Redox Properties of the Iron Complexes of Orally Active Iron Chelators CP20, CP502, CP509 , and ICL670

Redox cycling of iron is a critical aspect of iron toxicity. Reduction of a low‐molecular‐weight iron(III)‐complex followed by oxidation of the iron(II)‐complex by hydrogen peroxide may yield the reactive hydroxyl radical (OH . ) or an oxoiron(IV) species (the Fenton reaction). Complexation of iron by a ligand that shifts the electrode potential of the complex to either to far below −350 mV (dioxygen/superoxide, pH=7) or to far above +320 mV (H 2 O 2 /HO . , H 2 O pH=7) is essential for limitting Fenton reactivity.
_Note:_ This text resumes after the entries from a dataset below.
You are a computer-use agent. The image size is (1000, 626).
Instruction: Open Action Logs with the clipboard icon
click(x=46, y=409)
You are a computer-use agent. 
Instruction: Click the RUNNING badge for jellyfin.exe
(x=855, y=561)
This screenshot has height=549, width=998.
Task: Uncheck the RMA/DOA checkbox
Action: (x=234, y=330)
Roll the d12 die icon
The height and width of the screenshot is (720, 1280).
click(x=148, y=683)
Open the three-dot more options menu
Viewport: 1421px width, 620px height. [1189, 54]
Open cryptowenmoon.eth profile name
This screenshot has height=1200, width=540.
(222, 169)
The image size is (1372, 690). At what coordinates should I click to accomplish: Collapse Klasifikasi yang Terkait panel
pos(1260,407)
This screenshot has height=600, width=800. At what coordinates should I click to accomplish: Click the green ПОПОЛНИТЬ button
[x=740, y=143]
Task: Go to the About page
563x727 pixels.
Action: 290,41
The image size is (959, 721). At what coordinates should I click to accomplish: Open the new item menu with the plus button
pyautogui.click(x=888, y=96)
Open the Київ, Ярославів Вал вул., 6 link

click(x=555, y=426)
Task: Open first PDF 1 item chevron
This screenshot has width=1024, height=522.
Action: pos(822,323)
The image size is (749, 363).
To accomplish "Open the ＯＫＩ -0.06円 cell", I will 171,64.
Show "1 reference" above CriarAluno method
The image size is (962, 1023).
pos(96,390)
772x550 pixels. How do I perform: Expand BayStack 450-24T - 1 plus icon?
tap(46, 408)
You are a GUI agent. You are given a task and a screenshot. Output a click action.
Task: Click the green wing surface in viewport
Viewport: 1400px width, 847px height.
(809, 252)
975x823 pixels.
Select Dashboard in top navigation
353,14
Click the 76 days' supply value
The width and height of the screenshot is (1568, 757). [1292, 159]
The oral chelating agents CP20, CP502, CP509 , and ICL670 effectively remove iron from patients suffering from iron overload. We measured the electrode potentials of the iron(III) complexes of these drugs by cyclic voltammetry with a mercury electrode and determined the dependence on concentration, pH, and stoichiometry. The standard electrode potentials measured are −620 mV, −600 mV, −535 mV, and −535 mV with iron bound to CP20, ICL670, CP502 , and CP509 , respectively, but, at lower chelator concentrations, electrode potentials are significantly higher.